SALVADOS POR LA CAMPANA
El pasado domingo 15 de mayo, se celebraban los festejos de San Isidro en Madrid, y tenían lugar unas fiestas muy conocidas en mi provincia. Más yo decidí ir a un lugar que no es mi ciudad natal pero si mi lugar de origen: Gijón. El viaje fue causado por que ese mismo día acontecía en este precioso municipio el partido más esperado por todos aquellos que tenemos el inmenso orgullo de llamarnos sportinguistas. Mi Sporting se jugaba la permanencia a una sola carta, bueno realmente a tres, jugábamos en Vallecas y en el Villamarín, además de en nuestro amado Molinón, ya que no dependíamos de nosotros mismos.
Fue Jony, al cual nuestra maravillosa directiva ha decidido exportar como un diamante en bruto, quien en el octavo minuto anotó el primer tanto, el cual tan solo fue un aperitivo de lo que se avecinaba. Cuando sonó el pitido que ponía fin a la primera mitad de boca del colegiado Undiano Mallenco, yo fui a por palomitas y bebidas al bar, con el conocimiento de que con esta victoria y el empate que se daba en esos momentos en el Villamarín estábamos otro año más en primera, y la verdad, lo veía justo.
De pronto, sin saber por qué, mientras comentaba la situación con mis padres, el campo gritó como si hubiéramos marcado gol, aunque el grito era aún más fuerte, era como si hubiera marcado el Betis, y así era. Sin embargo, tras unos minutos de gran tranquilidad, nos sacudía otra bofetada de realidad, y es que el Sporting si triunfa es sufriendo, lo cual es muy bonito de puertas para fuera. Al Villarreal le bastaba un solo gol para que se quedara el Rayo, equipo que siempre me ha despertado una gran simpatía, aunque no la suficiente como para preferirle antes que al Sporting, no nos volvamos locos. Pero pronto una internada más por la banda izquierda, muy peligrosa, que aprovechó el jugador de los momentos importantes, el que siempre pasa desapercibido, el de las obras de arte, el de la media tijera-bolea en Getafe, el brillante Sergio Álvarez. Éste enganchaba un balón cercano a la frontal de aérea para hacer el 2-0, que daba una paz absoluta al estadio más antiguo de España.

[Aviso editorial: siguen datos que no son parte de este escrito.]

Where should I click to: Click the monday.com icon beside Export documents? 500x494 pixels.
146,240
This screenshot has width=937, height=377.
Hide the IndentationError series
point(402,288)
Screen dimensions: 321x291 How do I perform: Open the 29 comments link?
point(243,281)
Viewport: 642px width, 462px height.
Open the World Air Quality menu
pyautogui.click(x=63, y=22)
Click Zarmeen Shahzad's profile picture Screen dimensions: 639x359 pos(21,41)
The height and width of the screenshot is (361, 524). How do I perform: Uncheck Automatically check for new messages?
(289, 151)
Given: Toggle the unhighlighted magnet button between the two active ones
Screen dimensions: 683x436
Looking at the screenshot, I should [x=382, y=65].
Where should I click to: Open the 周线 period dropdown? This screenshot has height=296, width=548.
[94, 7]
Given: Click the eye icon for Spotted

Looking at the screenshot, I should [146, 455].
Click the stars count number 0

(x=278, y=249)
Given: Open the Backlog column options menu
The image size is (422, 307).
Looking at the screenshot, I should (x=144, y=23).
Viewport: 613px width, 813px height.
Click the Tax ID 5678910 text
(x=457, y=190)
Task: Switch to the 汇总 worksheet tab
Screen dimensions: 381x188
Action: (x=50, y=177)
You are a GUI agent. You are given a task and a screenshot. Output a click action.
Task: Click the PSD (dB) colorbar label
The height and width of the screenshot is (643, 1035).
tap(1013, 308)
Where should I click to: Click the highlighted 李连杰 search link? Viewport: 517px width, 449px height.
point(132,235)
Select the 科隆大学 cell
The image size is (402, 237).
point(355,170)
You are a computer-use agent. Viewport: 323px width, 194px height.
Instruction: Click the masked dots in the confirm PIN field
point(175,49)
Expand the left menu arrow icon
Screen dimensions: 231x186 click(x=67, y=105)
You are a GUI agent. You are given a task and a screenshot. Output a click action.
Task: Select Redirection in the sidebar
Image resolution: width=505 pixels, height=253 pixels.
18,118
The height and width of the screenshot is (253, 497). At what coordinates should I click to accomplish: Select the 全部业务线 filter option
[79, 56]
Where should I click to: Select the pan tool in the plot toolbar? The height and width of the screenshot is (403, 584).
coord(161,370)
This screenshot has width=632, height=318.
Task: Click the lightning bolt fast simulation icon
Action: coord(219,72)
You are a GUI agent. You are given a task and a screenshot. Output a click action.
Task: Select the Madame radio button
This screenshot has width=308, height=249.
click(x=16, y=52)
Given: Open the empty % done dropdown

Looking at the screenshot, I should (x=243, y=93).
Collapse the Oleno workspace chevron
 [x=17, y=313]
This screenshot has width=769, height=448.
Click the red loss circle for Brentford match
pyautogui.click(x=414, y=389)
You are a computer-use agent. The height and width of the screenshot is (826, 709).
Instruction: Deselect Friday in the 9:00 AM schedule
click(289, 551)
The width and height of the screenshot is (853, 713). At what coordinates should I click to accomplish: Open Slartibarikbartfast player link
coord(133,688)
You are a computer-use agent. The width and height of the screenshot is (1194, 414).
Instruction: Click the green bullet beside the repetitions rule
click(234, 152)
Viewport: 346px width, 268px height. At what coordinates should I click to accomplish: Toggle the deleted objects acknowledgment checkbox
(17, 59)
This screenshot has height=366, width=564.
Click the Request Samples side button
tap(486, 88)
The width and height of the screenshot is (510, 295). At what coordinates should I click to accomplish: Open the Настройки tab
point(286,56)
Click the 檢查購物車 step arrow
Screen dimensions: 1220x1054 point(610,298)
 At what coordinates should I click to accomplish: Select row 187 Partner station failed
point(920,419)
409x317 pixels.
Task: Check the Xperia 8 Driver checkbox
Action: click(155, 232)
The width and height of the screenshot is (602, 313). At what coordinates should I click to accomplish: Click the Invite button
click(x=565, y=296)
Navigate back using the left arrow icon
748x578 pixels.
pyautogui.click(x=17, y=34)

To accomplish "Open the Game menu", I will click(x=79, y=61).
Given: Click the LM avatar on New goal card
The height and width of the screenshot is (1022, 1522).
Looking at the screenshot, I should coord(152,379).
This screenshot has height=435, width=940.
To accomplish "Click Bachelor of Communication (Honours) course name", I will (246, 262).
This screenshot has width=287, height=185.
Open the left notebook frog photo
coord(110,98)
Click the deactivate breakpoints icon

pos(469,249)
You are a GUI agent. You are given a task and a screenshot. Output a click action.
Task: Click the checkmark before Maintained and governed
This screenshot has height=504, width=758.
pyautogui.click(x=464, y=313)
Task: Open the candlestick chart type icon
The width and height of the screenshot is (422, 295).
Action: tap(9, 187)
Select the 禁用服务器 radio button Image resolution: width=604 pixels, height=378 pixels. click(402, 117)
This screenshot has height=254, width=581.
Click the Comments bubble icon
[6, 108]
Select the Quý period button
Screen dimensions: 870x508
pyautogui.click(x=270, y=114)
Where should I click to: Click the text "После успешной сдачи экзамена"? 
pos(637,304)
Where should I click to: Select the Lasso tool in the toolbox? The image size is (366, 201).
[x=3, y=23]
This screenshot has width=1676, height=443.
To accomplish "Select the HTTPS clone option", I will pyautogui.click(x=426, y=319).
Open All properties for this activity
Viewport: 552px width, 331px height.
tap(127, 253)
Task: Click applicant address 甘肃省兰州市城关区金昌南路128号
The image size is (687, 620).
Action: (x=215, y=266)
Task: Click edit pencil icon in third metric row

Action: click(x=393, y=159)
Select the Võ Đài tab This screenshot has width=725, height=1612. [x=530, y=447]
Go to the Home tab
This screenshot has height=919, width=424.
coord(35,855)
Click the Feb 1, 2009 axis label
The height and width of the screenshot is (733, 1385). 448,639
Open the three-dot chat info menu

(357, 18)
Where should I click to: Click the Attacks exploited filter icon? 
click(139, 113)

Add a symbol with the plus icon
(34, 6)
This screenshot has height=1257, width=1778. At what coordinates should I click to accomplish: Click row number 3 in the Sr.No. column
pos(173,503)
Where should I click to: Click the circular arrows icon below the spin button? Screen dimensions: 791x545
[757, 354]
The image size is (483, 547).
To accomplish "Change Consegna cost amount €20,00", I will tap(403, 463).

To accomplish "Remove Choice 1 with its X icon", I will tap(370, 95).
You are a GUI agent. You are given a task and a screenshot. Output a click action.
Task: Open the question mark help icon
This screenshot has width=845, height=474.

Tras el gol nosotros sólo queríamos que acabara el partido, no veíamos pasar el tiempo, el reloj de mi muñeca, que sustituía al cronometro del cartel luminosa, estaba congelado, no avanzaba, parecía haberse roto. Y de repente, el pitido soñado, mejor dicho los tres pitidos soñados, uno por el campo en el que jugábamos, otro por cada año que estuvimos en el infierno de segunda que tratábamos de evitar, y otro más por todos los que gritamos en ese momento de alegría, de pasión y de libertad. Y entonces vino la invasión del campo, el show de cada uno de los jugadores que amamos, vino Dani Ndi en muletas, un Bernardo que habíamos echado mucho de menos, Halilovic con una botella de sidra en la mano (y es que cuando interesa se aceptan rápido las costumbres), vino el capi Alberto Lora con una camiseta honrando la memoria del maestro Manolo Preciado, el Pichu Cuéllar exaltado como nunca se le había visto y, como no, nuestro guía, el gran Don Abelardo Fernandez Antuña; y lo demás, es historia.